As mentioned in our last edition, kitchen table issues, those that affect our daily lives, are front and center for many in this election. Near the top of everyone’s list is the impact of inflation, the rise in prices for our most basic needs from food, insurance, utilities, housing, and gasoline to interest rates on car loans and housing.
There is no denying inflation has moved up during the last four years and the GOP is counting on that to sway voters. The fact is that inflation will be an even bigger issue under a Trump Administration. Former Treasury Secretary Larry Summers sees the risk of another price shock in the economic plans of Trump. “There has never been a presidential platform so self-evidently inflationary as the one put forward by President Trump,” Summers told The Atlantic in an interview. “I have little doubt that with the Trump program, we will see a substantial acceleration in inflation, unless somehow we get a major recession first.” A growing number of economists and policy analysts are warning that Trump’s second-term agenda of sweeping tariffs, mass deportation of undocumented migrants, and enormous tax cuts would accelerate, rather than alleviate, inflation. The nonpartisan Peterson Institute for International Economics, in a study released in May, calculated that the tariffs Trump says he will impose on imports would dramatically raise costs for consumers. “Trump is promising a no-holds-barred, all-out protectionist spree that will affect every single thing that people buy that is either an import or in competition with imports.” Economists are warning that his policies will wreak havoc on global trade and send inflation back up again.

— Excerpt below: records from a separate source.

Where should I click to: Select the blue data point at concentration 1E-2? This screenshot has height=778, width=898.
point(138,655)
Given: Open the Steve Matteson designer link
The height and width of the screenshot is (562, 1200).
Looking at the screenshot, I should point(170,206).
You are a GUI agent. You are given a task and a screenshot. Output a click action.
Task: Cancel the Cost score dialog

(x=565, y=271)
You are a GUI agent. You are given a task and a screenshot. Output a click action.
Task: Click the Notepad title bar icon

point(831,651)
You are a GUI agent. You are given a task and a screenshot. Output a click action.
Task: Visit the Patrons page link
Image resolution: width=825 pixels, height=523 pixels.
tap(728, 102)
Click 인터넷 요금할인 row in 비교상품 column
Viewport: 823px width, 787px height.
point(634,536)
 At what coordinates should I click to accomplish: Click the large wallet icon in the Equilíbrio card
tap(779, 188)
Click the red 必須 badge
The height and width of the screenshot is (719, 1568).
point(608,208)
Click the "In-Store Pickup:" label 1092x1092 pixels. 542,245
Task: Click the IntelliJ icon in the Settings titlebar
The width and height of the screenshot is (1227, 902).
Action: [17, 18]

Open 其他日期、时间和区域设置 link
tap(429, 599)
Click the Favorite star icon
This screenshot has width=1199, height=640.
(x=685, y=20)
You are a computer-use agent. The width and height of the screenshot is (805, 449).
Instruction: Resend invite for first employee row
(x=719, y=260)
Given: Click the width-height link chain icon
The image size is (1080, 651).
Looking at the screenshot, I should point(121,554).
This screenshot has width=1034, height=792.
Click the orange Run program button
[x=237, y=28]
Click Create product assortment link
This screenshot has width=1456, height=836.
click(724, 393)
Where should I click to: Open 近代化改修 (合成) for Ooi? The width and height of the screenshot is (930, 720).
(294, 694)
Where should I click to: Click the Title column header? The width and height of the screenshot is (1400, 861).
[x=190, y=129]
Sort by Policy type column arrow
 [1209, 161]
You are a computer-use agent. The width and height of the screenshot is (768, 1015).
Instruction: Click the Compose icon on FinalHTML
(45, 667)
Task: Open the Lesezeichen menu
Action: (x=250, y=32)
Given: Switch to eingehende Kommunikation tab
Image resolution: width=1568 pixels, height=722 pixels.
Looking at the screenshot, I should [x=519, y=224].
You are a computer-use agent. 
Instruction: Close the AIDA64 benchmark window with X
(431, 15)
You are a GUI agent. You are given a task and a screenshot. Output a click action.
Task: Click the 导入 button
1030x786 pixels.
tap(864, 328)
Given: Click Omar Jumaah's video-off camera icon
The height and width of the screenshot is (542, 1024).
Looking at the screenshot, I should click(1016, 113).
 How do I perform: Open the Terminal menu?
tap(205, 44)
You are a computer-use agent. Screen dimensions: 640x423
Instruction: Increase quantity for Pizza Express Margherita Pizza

In the Peterson study, they calculated that Trump’s tariffs would raise prices for consumers on the goods they purchase by at least $500 billion a year, or about $1,700 annually for a middle-income family. The cost for consumers could be about twice as high if domestic manufacturers increase their own prices on the goods that compete with imports.
Sources: The Atlantic: Trump's Plan to Supercharge Inflation; Peterson Institute for International Economics: Policy Brief 24-1 Why Trump’s Tariff Proposals Would Harm Working Americans Comments are closed.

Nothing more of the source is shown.